Wzrost cen mieszkań? Najbliższe lata pod znakiem podwyżek

W większych aglomeracjach ceny mieszkań osiągnęły już poziom cen, lub go przekroczyły, z hossy jaka miała miejsce w 2007 r. Naturalnie pojawiły się spekulacje dotyczące zbliżającego się kryzysu na rynku nieruchomości. Jak się jednak okazuje polski rynek ma się bardzo dobrze i póki co nie widać na horyzoncie nadchodzących problemów. Co więcej, wydaje się bardzo prawdopodobne, że w najbliższych latach będziemy obserwowali wzrost cen mieszkań.

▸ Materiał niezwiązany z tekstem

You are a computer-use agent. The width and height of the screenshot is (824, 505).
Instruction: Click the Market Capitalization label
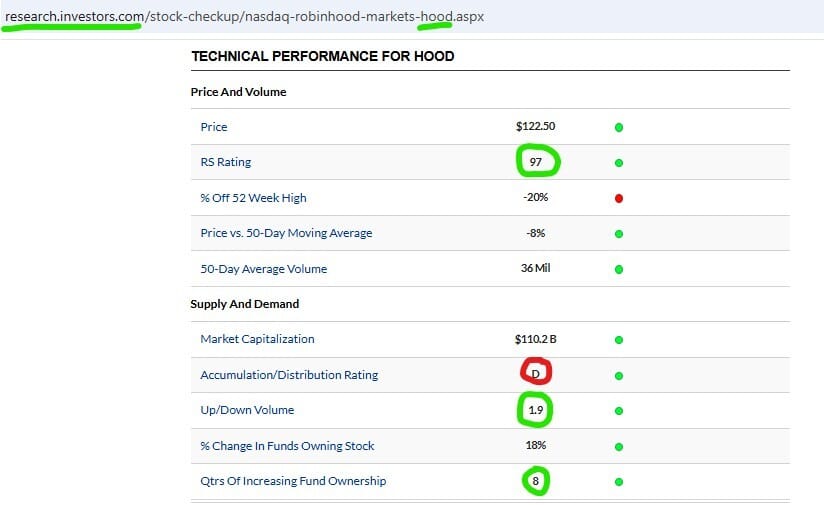(257, 339)
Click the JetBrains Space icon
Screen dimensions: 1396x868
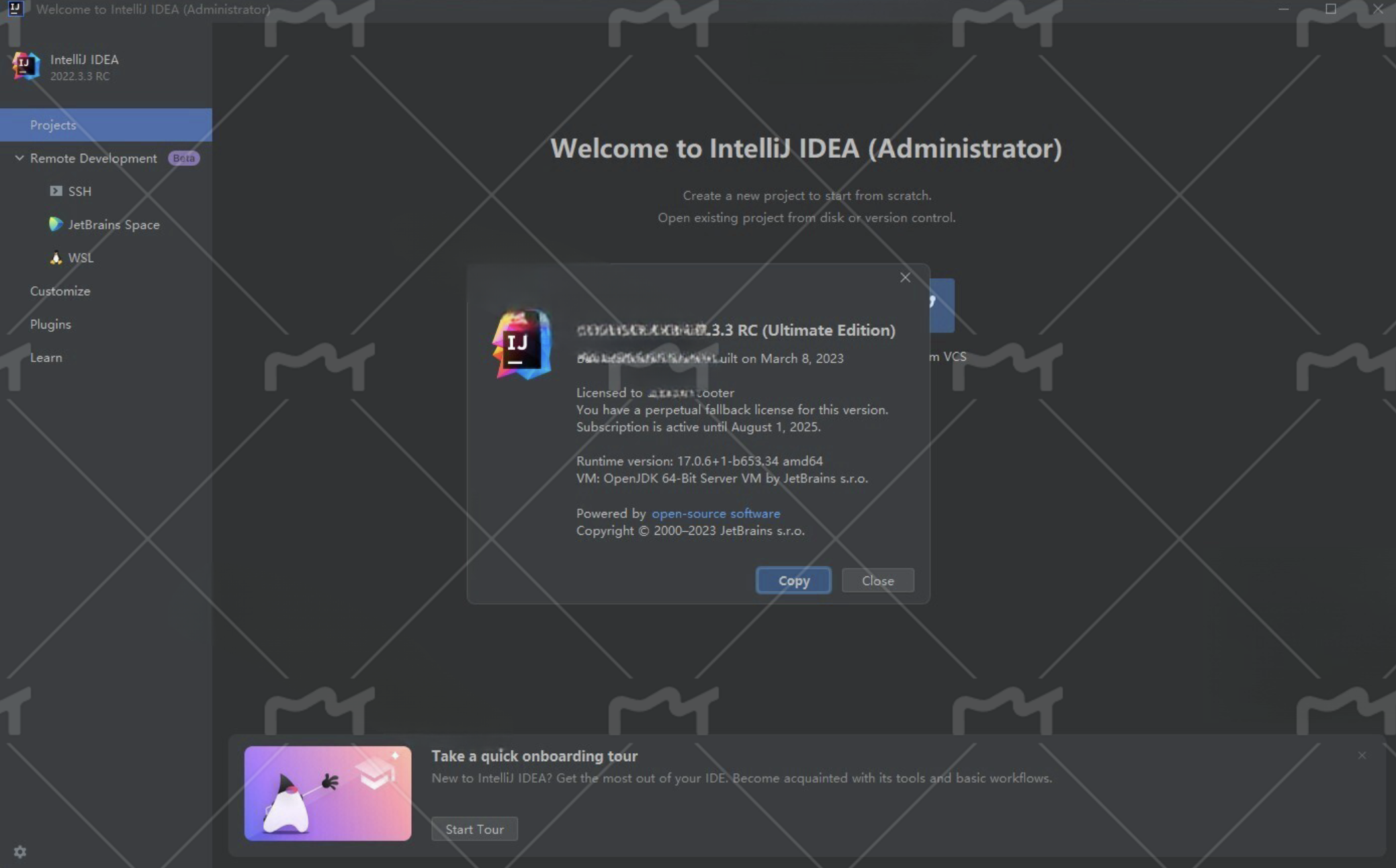pyautogui.click(x=54, y=224)
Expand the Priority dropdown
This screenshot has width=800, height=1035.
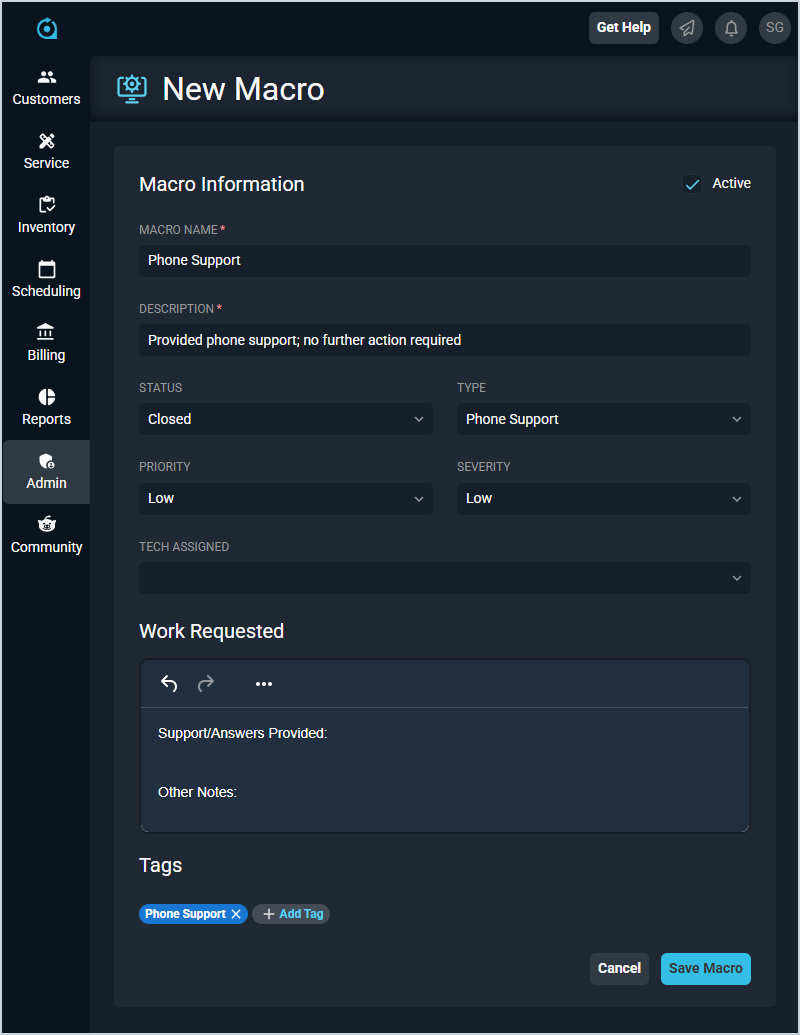tap(286, 498)
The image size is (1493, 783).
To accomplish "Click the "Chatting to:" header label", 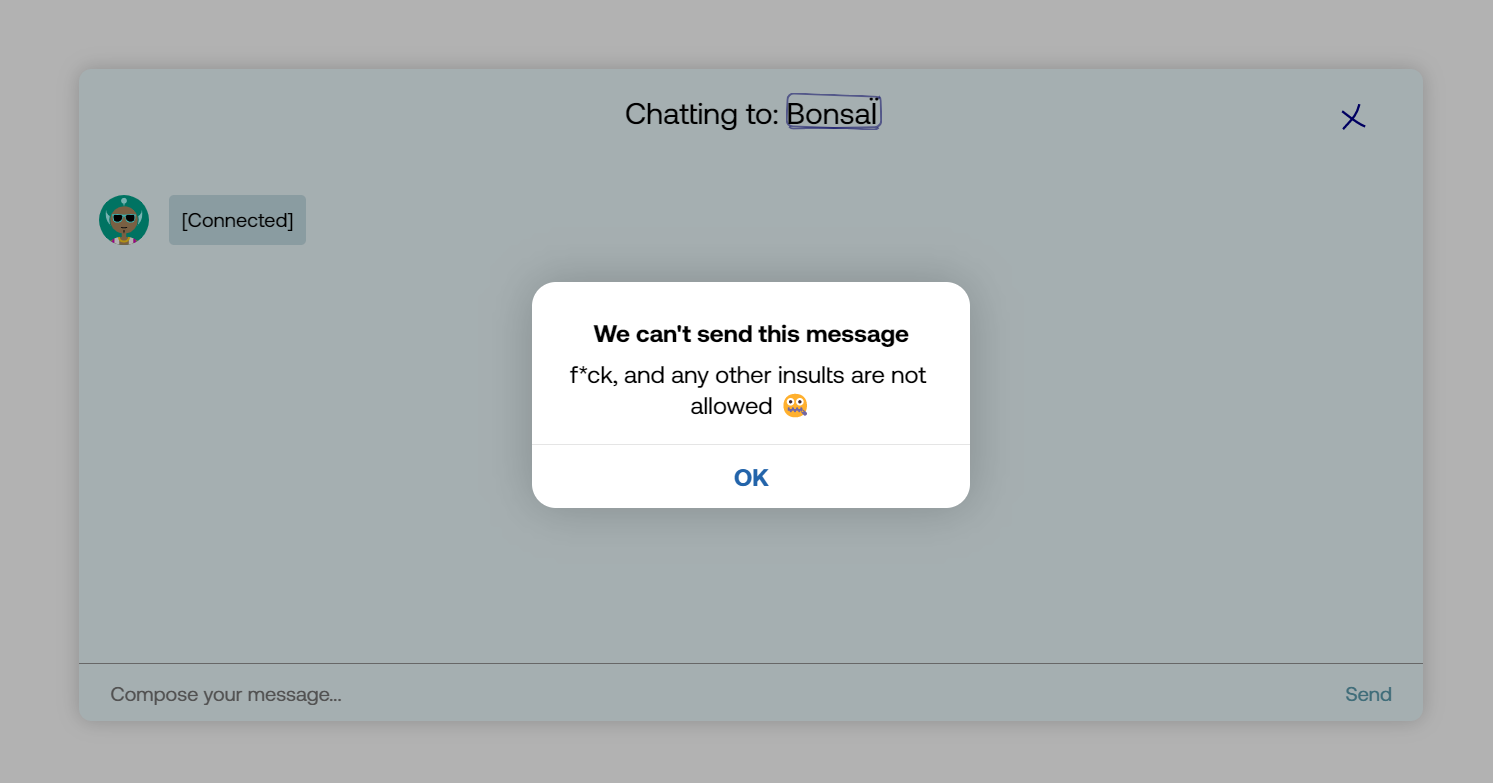I will pos(701,113).
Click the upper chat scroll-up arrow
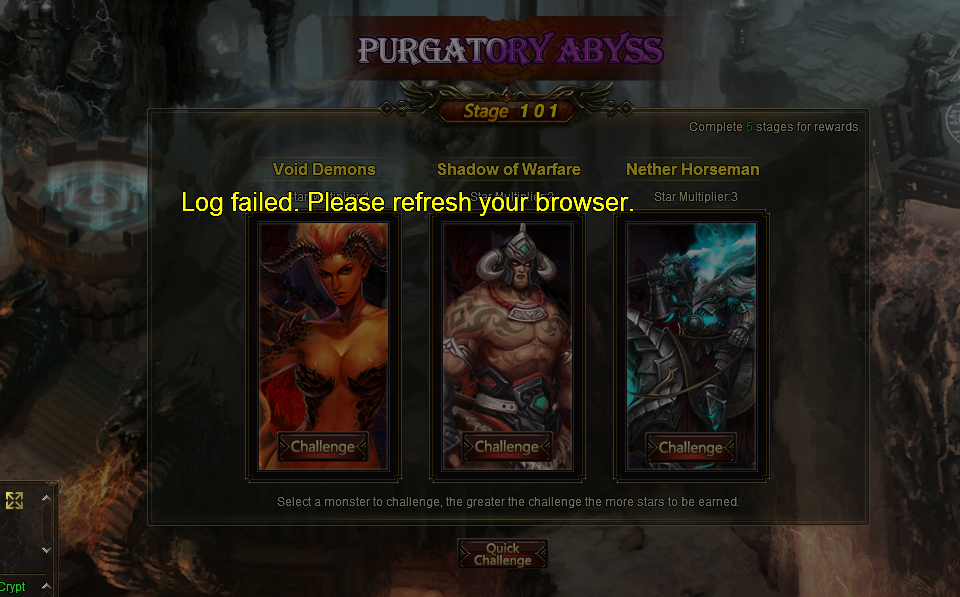This screenshot has height=597, width=960. tap(46, 498)
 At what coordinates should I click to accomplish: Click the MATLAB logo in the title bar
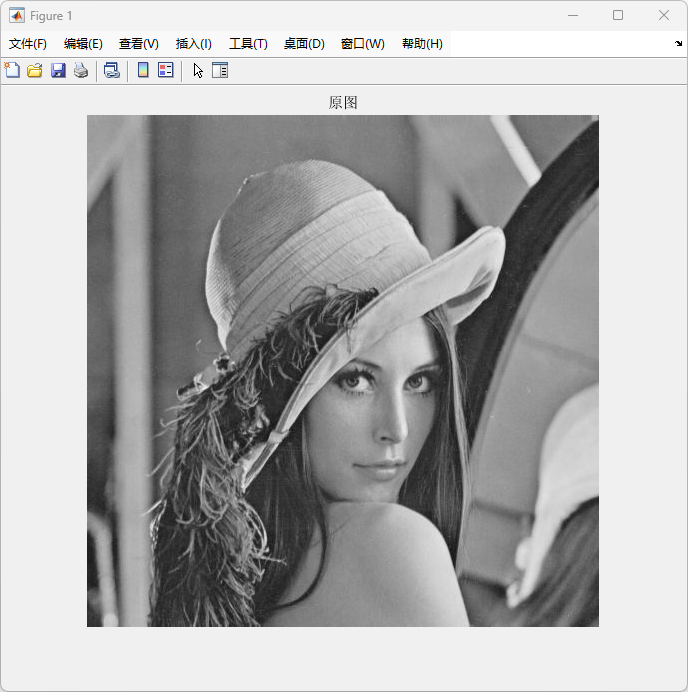[17, 15]
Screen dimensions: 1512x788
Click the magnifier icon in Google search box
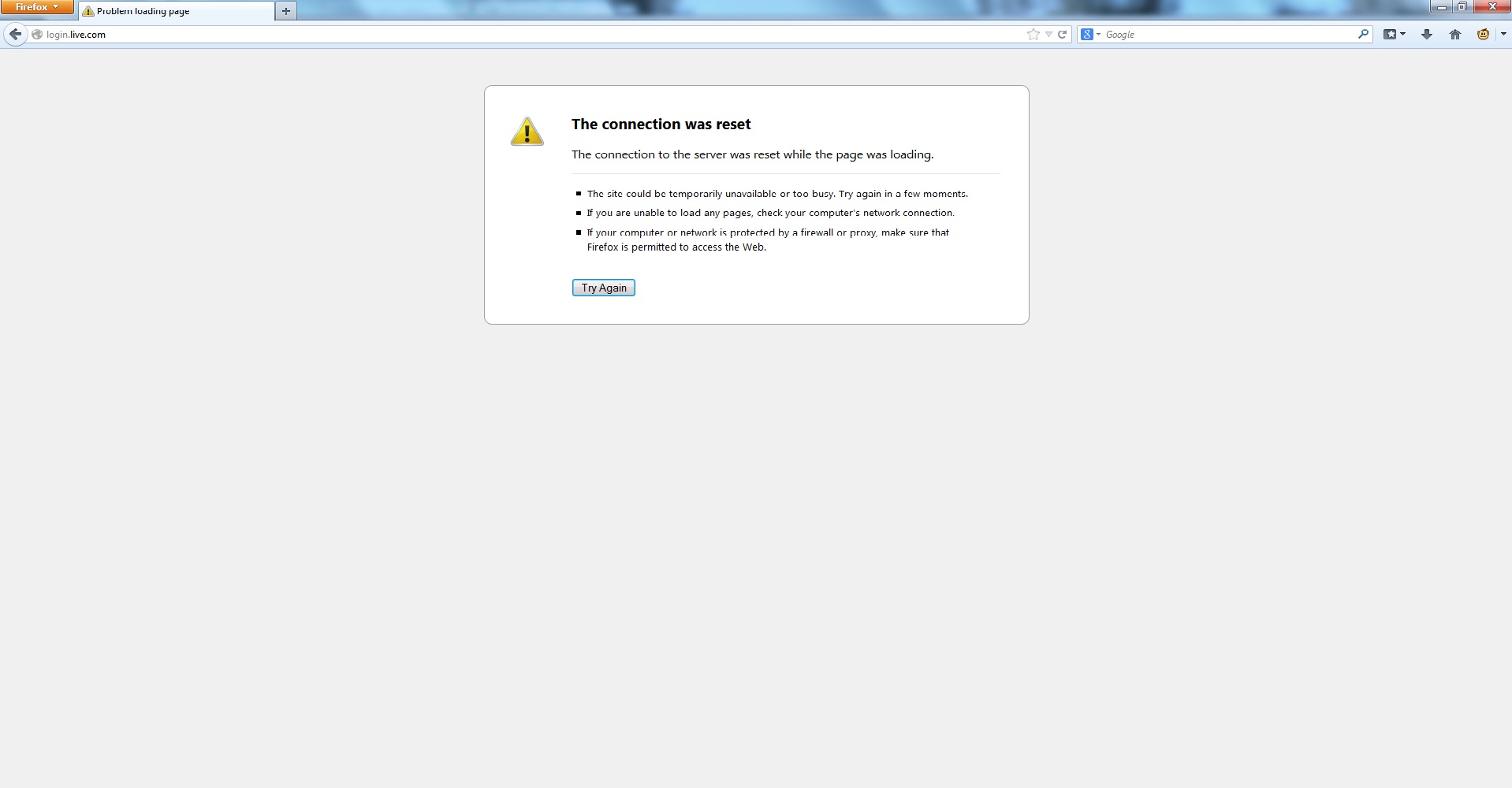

By móc świadomie prognozować ceny nieruchomości trzeba bez wątpienia obserwować wysokość stóp procentowych. Jednak nie można pomijać jeszcze jednego, bardzo istotnego czynnika determinującego ceny mieszkań. Zauważalna jest bardzo mocna zależność pomiędzy cenami nieruchomości a poziomem płac. Warto pamiętać, że w długoterminowej perspektywie wynagrodzenie będzie jednym z najważniejszych elementów, który przełoży się na koszt mieszkania.

Rosnące ceny mieszkań wywołają bańkę?

Póki co nie ma żadnych przesłanek, które mogłyby wskazywać, że pojawi się tzw. bańka. Związek Banków Polskich informuje, że w II kwartale 2019 r. podpisano najwięcej umów kredytowych w ostatniej dekadzie. Tak wysoki rezultat jest zapewne wynikiem bardzo niskich stóp procentowych. Ich niski poziom spowodował, że kredyty stały się bardziej dostępne.


Niemałe znaczenie ma także fakt, że oszczędzanie na lokatach, kontach oszczędnościowych czy obligacjach jest nieatrakcyjna w porównaniu z zyskami jakie może generować wynajmowane mieszkanie. Zatem jest popyt, ale 2019 r. w porównaniu z 2007 r. odnotował znacznie gorsze wyniki. Ponad dekadę temu liczba nabywanych mieszkań rosła od 40 do nawet 80%. Można więc ze spokojem stwierdzić, że do bańki jeszcze daleka droga.